Stephan Bergmann sbergman at redhat.com
Thu Jun 21 23:32:55 PDT 2012


On 06/21/2012 10:51 PM, Michael Stahl wrote:
> On 21/06/12 21:32, bfo wrote:
>> Disagree. It is a page for bug reporters. I really like the gerrit migration
>> and would like to see it integrated with Bugzilla. Also always precommit
>> hooks can be implemented if developers tend to forget to put a bug number
>> into a commit message. I already stumbled upon UNCONFIRMED bugs which have
>> been fixed already and suddenly changed into RESOLVED FIXED. I would like to
>> know what is going on with the bugs at any moment.
>
> such a precommit hook doesn't work so well.  there are lots of commits
> that do cleanups, refactorings, fix build breakers, etc. none of which
> have or need a bug id.
>
> in the OOo project there was a policy that every commit include a bug
> id, and the result was that all of these build breaker fixes used the
> same notorious #i10000# number, which doesn't help anybody.

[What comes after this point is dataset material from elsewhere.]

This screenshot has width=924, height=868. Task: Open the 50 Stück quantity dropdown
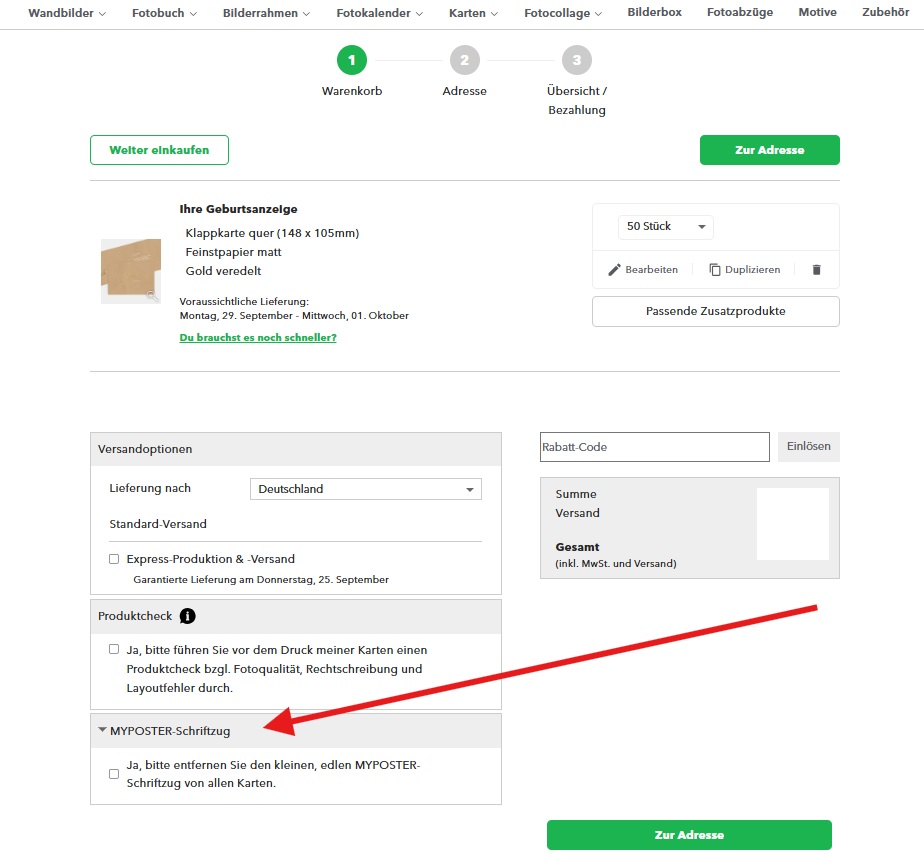coord(665,227)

...plus, it (together with the CWS process, but the bug ID requirement 
alone was often reason enough to "just not bother to do it") prevented 
small "drive-by" fixes and enhancements from going into the code base. 
The much lower overhead (esp. for accepted committers) in LO is IMO one 
of the big benefits over the old OOo.

> i've sometimes found bugs that were already fixed on master, but in the
> vast majority of the cases the author of the commit was not aware of the
> bug, i.e. the bug was a almost-but-not-exactly duplicate of the bug the
> author mentioned, or the author had a bug in a non-fdo tracker, or it
> was just something the author found themselves or whatever.

This happens to me regularly.  Even though I try to keep an overview of 
bugzilla, I often only learn later that there actually was a bugzilla 
bug for something I just fixed because I had stumbled upon it independently.